◆ **RECORDS TO PROCESS**
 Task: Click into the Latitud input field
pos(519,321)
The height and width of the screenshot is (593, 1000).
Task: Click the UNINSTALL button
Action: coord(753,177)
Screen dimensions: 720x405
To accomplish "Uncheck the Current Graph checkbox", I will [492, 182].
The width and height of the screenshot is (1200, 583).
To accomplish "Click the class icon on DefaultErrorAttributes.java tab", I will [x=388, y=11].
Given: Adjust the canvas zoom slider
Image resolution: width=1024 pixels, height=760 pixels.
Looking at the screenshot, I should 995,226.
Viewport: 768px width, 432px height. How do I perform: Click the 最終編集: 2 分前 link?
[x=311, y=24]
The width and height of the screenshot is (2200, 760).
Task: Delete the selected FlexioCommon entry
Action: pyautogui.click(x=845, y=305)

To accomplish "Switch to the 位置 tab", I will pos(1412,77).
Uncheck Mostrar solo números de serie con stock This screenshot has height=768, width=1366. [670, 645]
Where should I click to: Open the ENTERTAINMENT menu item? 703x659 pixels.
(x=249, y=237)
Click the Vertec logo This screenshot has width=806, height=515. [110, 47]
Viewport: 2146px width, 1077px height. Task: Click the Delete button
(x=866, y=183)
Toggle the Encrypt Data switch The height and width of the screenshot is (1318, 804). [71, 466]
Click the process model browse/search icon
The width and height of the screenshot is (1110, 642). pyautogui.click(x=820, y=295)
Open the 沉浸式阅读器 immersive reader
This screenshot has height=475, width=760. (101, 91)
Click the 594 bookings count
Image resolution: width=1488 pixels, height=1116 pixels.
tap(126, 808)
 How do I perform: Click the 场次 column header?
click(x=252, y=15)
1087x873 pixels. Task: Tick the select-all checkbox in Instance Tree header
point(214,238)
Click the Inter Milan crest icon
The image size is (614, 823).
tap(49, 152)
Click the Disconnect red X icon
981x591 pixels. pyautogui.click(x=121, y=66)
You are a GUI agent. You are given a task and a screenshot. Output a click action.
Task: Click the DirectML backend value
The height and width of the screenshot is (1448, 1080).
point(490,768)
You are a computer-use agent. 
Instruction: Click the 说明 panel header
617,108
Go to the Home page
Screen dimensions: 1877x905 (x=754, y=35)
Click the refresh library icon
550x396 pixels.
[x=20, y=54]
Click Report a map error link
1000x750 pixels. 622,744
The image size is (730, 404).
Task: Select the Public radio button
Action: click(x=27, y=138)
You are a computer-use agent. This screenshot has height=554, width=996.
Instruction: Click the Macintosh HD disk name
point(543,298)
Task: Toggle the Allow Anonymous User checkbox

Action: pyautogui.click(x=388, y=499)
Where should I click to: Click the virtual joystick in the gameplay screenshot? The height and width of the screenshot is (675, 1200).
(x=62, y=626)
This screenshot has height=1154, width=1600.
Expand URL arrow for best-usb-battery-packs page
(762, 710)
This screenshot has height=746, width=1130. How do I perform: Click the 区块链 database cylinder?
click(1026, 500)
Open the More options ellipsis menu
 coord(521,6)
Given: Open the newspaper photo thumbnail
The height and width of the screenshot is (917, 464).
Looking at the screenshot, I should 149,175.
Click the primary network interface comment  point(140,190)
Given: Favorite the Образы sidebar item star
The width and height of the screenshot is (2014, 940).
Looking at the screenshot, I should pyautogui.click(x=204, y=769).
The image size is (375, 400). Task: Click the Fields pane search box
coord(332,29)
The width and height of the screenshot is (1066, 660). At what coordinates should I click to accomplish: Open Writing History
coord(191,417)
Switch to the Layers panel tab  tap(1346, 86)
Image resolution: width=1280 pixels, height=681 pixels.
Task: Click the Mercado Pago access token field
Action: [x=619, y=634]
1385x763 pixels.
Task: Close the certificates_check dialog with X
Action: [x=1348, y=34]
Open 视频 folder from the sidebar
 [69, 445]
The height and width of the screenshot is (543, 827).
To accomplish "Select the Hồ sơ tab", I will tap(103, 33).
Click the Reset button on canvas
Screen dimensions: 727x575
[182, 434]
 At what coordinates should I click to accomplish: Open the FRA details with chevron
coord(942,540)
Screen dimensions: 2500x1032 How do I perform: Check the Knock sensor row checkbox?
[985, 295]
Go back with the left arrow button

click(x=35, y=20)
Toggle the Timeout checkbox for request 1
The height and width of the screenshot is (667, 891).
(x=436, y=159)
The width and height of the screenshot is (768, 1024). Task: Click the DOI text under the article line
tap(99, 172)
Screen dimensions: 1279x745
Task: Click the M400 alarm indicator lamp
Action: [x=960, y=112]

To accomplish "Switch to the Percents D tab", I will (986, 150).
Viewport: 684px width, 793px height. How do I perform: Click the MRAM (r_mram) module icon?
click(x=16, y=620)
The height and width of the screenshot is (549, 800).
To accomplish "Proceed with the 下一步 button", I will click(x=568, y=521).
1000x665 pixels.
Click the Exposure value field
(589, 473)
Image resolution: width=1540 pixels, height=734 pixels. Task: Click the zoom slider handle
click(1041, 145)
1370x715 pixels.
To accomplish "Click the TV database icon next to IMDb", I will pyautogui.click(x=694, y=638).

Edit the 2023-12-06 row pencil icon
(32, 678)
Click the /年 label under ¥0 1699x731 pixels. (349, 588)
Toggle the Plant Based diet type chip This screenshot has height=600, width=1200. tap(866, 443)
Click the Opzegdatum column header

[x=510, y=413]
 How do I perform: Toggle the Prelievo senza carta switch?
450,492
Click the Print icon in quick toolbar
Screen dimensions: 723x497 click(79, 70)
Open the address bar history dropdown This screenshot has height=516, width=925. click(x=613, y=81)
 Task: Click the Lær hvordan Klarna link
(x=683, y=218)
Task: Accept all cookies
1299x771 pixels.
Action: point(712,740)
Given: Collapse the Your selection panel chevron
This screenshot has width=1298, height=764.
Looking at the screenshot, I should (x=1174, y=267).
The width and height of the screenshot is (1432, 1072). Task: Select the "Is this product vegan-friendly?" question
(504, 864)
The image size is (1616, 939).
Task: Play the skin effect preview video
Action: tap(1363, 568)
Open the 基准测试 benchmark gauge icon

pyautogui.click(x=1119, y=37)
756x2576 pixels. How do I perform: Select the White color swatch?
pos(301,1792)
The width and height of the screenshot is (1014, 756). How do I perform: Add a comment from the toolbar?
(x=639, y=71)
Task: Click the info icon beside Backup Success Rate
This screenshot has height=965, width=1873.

◆ **PROBLEM STATEMENT**
Using the data above, reproduce exactly the lines between those holding "The height and width of the screenshot is (917, 464)." and "1370x715 pixels.", inclusive, and no others.

◆ **EXERCISE ANSWER**
The height and width of the screenshot is (917, 464).
Looking at the screenshot, I should 149,175.
Click the primary network interface comment  point(140,190)
Given: Favorite the Образы sidebar item star
The width and height of the screenshot is (2014, 940).
Looking at the screenshot, I should pyautogui.click(x=204, y=769).
The image size is (375, 400). Task: Click the Fields pane search box
coord(332,29)
The width and height of the screenshot is (1066, 660). At what coordinates should I click to accomplish: Open Writing History
coord(191,417)
Switch to the Layers panel tab  tap(1346, 86)
Image resolution: width=1280 pixels, height=681 pixels.
Task: Click the Mercado Pago access token field
Action: [x=619, y=634]
1385x763 pixels.
Task: Close the certificates_check dialog with X
Action: [x=1348, y=34]
Open 视频 folder from the sidebar
 [69, 445]
The height and width of the screenshot is (543, 827).
To accomplish "Select the Hồ sơ tab", I will tap(103, 33).
Click the Reset button on canvas
Screen dimensions: 727x575
[182, 434]
 At what coordinates should I click to accomplish: Open the FRA details with chevron
coord(942,540)
Screen dimensions: 2500x1032 How do I perform: Check the Knock sensor row checkbox?
[985, 295]
Go back with the left arrow button

click(x=35, y=20)
Toggle the Timeout checkbox for request 1
The height and width of the screenshot is (667, 891).
(x=436, y=159)
The width and height of the screenshot is (768, 1024). Task: Click the DOI text under the article line
tap(99, 172)
Screen dimensions: 1279x745
Task: Click the M400 alarm indicator lamp
Action: [x=960, y=112]

To accomplish "Switch to the Percents D tab", I will (986, 150).
Viewport: 684px width, 793px height. How do I perform: Click the MRAM (r_mram) module icon?
click(x=16, y=620)
The height and width of the screenshot is (549, 800).
To accomplish "Proceed with the 下一步 button", I will click(x=568, y=521).
1000x665 pixels.
Click the Exposure value field
(589, 473)
Image resolution: width=1540 pixels, height=734 pixels. Task: Click the zoom slider handle
click(1041, 145)
1370x715 pixels.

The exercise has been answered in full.